» **What you will do**: What you hand back must match the records word for word, with no pictures.

[Pixel coordinate grounding data]
*** Block opens ***

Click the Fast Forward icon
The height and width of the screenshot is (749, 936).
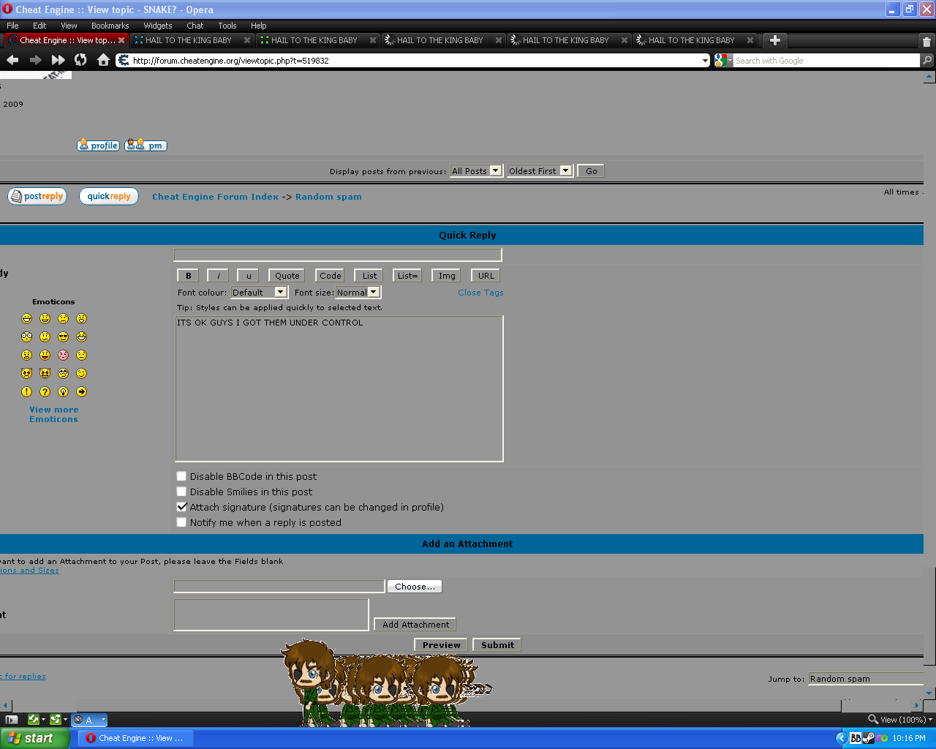coord(58,60)
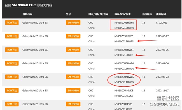Click ROM下载 for the 2023-06-06 firmware
This screenshot has width=182, height=110.
coord(12,50)
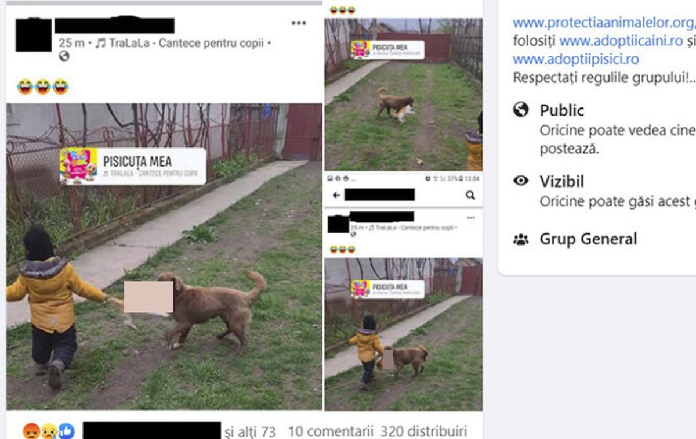Open the post's three-dot options menu
The image size is (696, 439).
(x=299, y=23)
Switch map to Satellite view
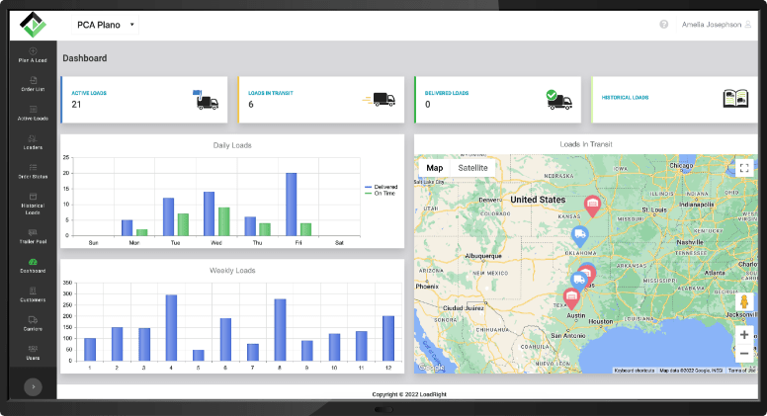This screenshot has width=767, height=416. 470,168
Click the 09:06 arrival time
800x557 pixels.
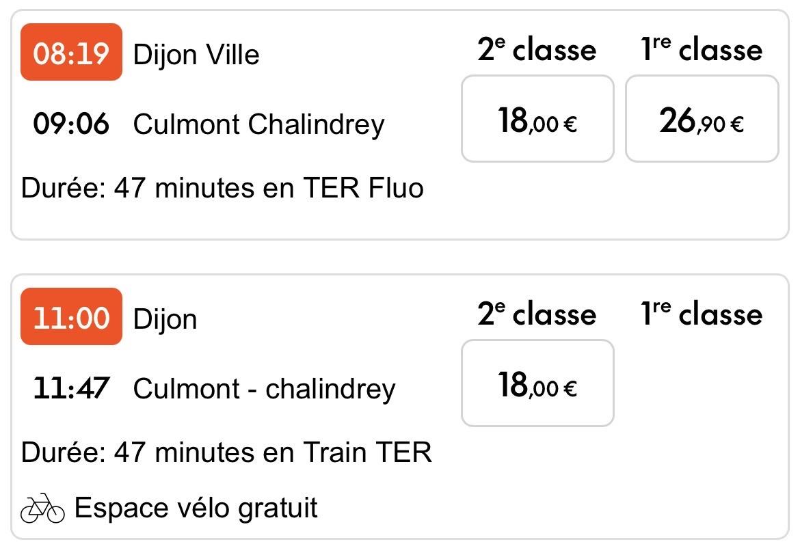click(x=71, y=124)
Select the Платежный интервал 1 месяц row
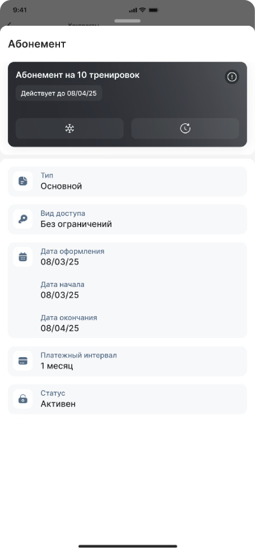Viewport: 255px width, 551px height. 128,361
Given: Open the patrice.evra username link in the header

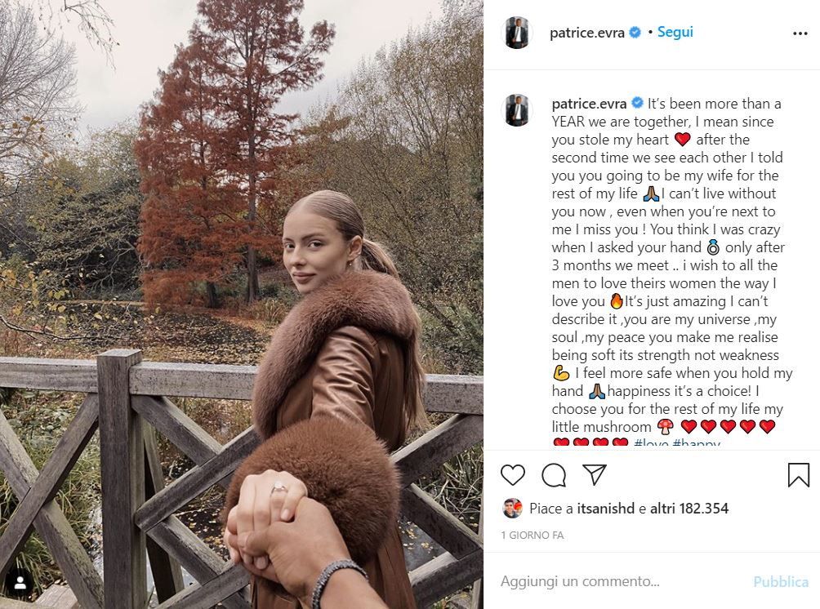Looking at the screenshot, I should point(586,33).
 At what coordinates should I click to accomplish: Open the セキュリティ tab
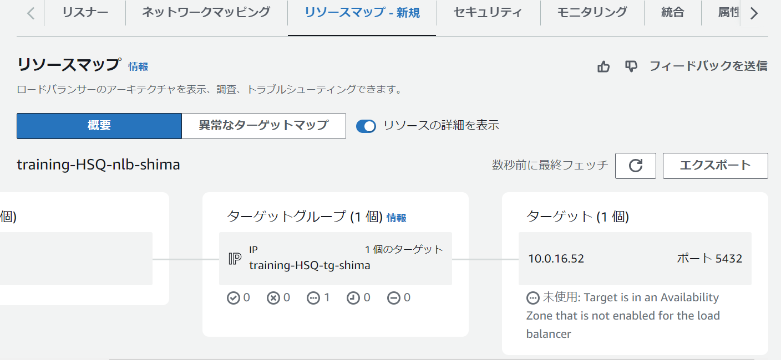488,12
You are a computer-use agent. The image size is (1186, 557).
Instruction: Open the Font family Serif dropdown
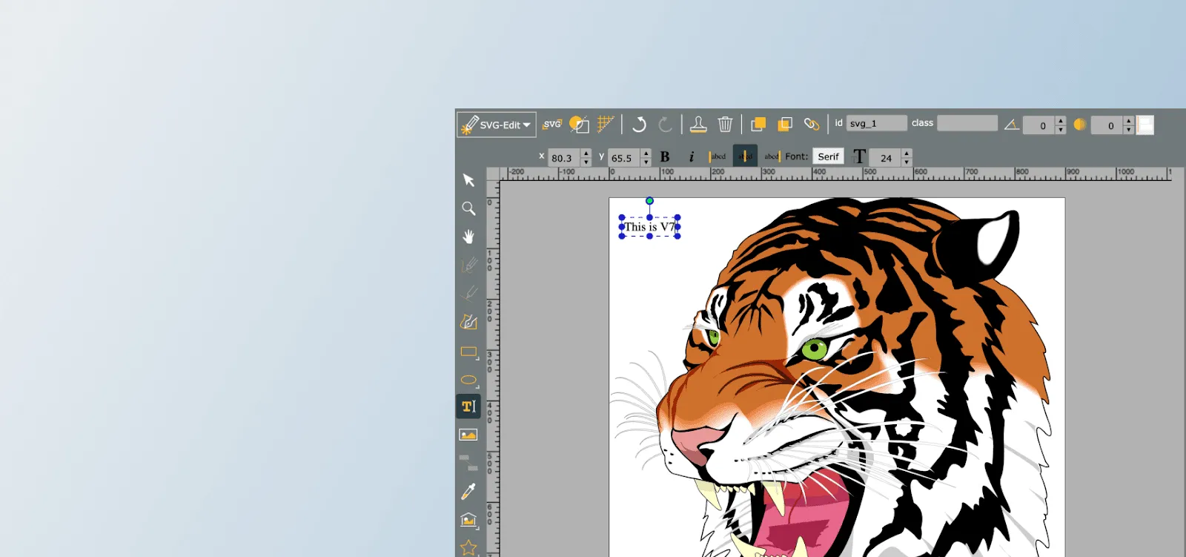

*** Block closes ***

» **Task answer**:
Click the Fast Forward icon
The height and width of the screenshot is (749, 936).
coord(58,60)
Click ROM下载 for the 2023-06-06 firmware
This screenshot has width=182, height=110.
coord(12,50)
Open the post's three-dot options menu
The image size is (696, 439).
(x=299, y=23)
Switch map to Satellite view
This screenshot has width=767, height=416. 470,168
Click the 09:06 arrival time
800x557 pixels.
click(x=71, y=124)
Select the Платежный интервал 1 месяц row
Viewport: 255px width, 551px height. 128,361
Given: Open the patrice.evra username link in the header

Looking at the screenshot, I should point(586,33).
 At what coordinates should I click to accomplish: Open the セキュリティ tab
488,12
You are a computer-use agent. The image size is (1186, 557).
Instruction: Open the Font family Serif dropdown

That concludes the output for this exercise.